Data in this exercise »

◇ ◇ ◇ ◇

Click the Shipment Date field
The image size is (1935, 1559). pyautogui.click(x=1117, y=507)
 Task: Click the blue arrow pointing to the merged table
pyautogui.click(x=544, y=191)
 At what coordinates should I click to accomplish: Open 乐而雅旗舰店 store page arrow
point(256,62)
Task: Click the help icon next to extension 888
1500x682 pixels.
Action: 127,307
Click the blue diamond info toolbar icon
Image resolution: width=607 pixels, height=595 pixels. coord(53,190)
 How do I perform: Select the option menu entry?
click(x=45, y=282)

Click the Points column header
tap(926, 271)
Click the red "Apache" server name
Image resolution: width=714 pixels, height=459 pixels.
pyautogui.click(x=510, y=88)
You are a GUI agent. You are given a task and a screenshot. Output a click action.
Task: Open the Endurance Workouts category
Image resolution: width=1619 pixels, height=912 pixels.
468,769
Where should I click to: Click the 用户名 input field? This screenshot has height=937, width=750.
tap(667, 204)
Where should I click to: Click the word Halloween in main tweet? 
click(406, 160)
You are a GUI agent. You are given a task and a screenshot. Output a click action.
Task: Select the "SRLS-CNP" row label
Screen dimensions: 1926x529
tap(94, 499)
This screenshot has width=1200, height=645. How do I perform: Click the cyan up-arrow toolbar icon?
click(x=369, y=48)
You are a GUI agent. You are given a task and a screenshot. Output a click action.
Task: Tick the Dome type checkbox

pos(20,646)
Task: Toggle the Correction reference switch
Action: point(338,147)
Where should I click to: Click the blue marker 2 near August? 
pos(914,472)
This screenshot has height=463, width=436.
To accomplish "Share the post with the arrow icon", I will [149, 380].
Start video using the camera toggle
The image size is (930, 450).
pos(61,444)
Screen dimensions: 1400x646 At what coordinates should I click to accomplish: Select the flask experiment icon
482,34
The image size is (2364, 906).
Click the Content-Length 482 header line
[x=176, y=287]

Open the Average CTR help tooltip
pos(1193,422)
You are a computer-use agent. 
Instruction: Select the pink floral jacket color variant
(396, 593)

◇ ◇ ◇ ◇

Recast every line of the records above as a Markdown table with the columns Row and Line, numbering the rows in order and omitting blank lines.

| Row | Line |
|---|---|
| 1 | Click the Shipment Date field |
| 2 | The image size is (1935, 1559). pyautogui.click(x=1117, y=507) |
| 3 |  Task: Click the blue arrow pointing to the merged table |
| 4 | pyautogui.click(x=544, y=191) |
| 5 |  At what coordinates should I click to accomplish: Open 乐而雅旗舰店 store page arrow |
| 6 | point(256,62) |
| 7 | Task: Click the help icon next to extension 888 |
| 8 | 1500x682 pixels. |
| 9 | Action: 127,307 |
| 10 | Click the blue diamond info toolbar icon |
| 11 | Image resolution: width=607 pixels, height=595 pixels. coord(53,190) |
| 12 |  How do I perform: Select the option menu entry? |
| 13 | click(x=45, y=282) |
| 14 | Click the Points column header |
| 15 | tap(926, 271) |
| 16 | Click the red "Apache" server name |
| 17 | Image resolution: width=714 pixels, height=459 pixels. |
| 18 | pyautogui.click(x=510, y=88) |
| 19 | You are a GUI agent. You are given a task and a screenshot. Output a click action. |
| 20 | Task: Open the Endurance Workouts category |
| 21 | Image resolution: width=1619 pixels, height=912 pixels. |
| 22 | 468,769 |
| 23 | Where should I click to: Click the 用户名 input field? This screenshot has height=937, width=750. |
| 24 | tap(667, 204) |
| 25 | Where should I click to: Click the word Halloween in main tweet?  |
| 26 | click(406, 160) |
| 27 | You are a GUI agent. You are given a task and a screenshot. Output a click action. |
| 28 | Task: Select the "SRLS-CNP" row label |
| 29 | Screen dimensions: 1926x529 |
| 30 | tap(94, 499) |
| 31 | This screenshot has width=1200, height=645. How do I perform: Click the cyan up-arrow toolbar icon? |
| 32 | click(x=369, y=48) |
| 33 | You are a GUI agent. You are given a task and a screenshot. Output a click action. |
| 34 | Task: Tick the Dome type checkbox |
| 35 | pos(20,646) |
| 36 | Task: Toggle the Correction reference switch |
| 37 | Action: point(338,147) |
| 38 | Where should I click to: Click the blue marker 2 near August?  |
| 39 | pos(914,472) |
| 40 | This screenshot has height=463, width=436. |
| 41 | To accomplish "Share the post with the arrow icon", I will [149, 380]. |
| 42 | Start video using the camera toggle |
| 43 | The image size is (930, 450). |
| 44 | pos(61,444) |
| 45 | Screen dimensions: 1400x646 At what coordinates should I click to accomplish: Select the flask experiment icon |
| 46 | 482,34 |
| 47 | The image size is (2364, 906). |
| 48 | Click the Content-Length 482 header line |
| 49 | [x=176, y=287] |
| 50 | Open the Average CTR help tooltip |
| 51 | pos(1193,422) |
| 52 | You are a computer-use agent.  |
| 53 | Instruction: Select the pink floral jacket color variant |
| 54 | (396, 593) |